Return exactly those lines of the material below that fall between the line holding "1 (327, 2483)" and the line holding "COLTELLI - Febbraio / Marzo 2020", inclusive.
=== Begin Enclosure ===
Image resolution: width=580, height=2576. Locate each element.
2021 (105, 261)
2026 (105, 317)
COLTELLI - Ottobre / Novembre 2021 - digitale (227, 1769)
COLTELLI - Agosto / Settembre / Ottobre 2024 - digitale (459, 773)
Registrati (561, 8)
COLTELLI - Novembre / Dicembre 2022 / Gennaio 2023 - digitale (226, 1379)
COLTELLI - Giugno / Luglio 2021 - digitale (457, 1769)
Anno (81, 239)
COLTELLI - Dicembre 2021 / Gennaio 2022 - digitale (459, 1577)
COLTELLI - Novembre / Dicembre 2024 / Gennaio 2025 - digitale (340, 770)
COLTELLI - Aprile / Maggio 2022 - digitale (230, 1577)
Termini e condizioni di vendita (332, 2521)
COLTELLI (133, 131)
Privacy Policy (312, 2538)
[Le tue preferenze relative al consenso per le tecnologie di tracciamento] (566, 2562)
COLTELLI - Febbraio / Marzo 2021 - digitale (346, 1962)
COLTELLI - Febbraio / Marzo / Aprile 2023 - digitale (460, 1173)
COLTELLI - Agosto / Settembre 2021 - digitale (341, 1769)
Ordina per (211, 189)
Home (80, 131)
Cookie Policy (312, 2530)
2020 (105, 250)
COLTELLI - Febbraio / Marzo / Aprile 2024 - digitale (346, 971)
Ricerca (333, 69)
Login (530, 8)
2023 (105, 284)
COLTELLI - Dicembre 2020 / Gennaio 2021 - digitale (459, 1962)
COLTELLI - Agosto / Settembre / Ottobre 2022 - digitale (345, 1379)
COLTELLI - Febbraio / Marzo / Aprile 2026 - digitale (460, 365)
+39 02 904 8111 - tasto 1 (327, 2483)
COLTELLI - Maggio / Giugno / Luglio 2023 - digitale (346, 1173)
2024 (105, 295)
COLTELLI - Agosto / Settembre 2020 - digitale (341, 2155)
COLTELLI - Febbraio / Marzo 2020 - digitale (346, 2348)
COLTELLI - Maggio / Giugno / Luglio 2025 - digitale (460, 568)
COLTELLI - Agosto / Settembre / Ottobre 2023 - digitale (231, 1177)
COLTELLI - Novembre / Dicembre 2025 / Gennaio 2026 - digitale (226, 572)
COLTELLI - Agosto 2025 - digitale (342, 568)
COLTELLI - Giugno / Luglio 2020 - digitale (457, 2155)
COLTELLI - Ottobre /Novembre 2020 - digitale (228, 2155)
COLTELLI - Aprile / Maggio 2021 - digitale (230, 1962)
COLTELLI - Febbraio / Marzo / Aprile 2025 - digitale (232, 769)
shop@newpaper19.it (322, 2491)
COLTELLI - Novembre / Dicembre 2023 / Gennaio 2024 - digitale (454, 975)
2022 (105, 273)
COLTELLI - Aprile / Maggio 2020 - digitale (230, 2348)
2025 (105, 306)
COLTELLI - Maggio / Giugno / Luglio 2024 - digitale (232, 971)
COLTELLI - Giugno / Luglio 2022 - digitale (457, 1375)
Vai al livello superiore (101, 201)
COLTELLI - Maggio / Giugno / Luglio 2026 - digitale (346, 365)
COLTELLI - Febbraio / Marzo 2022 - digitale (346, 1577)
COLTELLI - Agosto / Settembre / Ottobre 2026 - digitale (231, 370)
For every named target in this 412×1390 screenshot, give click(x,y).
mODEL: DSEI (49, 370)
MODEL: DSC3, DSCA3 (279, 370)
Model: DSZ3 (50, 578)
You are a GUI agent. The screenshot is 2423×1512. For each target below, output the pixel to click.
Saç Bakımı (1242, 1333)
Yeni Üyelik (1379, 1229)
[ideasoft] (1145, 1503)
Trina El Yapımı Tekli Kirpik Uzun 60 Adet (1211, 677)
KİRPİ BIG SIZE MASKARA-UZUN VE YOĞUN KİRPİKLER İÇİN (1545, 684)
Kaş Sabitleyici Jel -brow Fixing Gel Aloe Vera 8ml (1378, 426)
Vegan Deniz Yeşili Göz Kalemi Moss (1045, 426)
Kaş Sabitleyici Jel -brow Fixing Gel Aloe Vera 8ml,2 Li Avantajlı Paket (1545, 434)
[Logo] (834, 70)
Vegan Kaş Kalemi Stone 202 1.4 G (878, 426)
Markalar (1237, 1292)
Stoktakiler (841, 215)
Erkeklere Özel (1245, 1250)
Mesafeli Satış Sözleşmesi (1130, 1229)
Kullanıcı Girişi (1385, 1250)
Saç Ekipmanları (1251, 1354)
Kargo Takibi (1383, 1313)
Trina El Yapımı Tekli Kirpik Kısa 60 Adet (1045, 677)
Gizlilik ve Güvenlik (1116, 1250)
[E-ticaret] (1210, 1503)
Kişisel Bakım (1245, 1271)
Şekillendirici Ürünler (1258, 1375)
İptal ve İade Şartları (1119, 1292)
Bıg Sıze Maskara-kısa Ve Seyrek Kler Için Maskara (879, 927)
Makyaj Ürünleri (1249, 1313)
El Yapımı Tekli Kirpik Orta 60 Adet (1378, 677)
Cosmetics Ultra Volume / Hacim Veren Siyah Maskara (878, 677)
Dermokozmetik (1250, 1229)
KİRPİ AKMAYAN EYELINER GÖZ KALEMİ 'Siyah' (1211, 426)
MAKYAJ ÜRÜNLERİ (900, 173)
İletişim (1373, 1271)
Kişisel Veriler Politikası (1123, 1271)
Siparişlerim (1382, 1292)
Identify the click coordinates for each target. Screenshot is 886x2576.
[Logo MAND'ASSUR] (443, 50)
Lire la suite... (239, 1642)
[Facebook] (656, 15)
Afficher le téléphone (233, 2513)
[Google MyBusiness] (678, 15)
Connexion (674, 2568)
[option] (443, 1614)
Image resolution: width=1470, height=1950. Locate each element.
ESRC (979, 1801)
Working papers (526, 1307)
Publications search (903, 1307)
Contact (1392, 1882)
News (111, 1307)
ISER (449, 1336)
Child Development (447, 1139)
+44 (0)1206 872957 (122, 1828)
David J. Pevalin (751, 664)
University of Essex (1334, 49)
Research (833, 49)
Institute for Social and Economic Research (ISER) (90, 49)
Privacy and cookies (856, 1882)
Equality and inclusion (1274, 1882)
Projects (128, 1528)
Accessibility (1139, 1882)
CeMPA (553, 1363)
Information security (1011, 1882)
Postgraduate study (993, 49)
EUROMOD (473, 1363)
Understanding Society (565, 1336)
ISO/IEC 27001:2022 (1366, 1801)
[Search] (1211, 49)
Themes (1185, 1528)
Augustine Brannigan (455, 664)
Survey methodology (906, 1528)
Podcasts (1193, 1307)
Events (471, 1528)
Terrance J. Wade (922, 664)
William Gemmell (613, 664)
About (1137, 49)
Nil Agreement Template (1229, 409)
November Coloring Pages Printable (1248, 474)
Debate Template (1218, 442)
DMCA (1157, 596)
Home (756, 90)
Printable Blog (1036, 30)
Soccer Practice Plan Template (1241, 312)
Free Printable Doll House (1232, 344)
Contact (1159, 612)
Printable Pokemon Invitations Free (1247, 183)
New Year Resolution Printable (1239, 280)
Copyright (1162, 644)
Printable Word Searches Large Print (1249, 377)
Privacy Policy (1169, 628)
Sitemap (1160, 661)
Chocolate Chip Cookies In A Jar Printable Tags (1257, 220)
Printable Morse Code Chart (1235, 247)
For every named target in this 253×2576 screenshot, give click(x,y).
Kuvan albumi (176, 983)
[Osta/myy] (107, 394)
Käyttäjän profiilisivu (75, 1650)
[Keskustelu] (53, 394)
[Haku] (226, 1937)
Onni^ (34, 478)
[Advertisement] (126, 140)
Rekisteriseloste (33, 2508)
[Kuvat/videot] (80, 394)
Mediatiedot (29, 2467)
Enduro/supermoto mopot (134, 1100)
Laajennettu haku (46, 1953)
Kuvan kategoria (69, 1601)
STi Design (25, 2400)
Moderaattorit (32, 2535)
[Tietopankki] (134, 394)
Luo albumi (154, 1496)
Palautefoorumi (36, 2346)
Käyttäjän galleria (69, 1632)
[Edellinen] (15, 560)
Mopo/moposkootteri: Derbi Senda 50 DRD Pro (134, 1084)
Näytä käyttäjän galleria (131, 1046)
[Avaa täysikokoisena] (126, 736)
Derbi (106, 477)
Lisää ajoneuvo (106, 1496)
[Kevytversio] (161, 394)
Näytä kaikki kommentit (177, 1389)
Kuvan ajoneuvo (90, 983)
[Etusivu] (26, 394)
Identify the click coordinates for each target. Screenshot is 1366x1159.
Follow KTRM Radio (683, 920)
=== End Enclosure ===
RESPONSE TO THE TASK:
+39 02 904 8111 - tasto 1 (327, 2483)
COLTELLI - Maggio / Giugno / Luglio 2023 - digitale (346, 1173)
2024 (105, 295)
COLTELLI - Agosto / Settembre 2020 - digitale (341, 2155)
COLTELLI - Febbraio / Marzo 2020 - digitale (346, 2348)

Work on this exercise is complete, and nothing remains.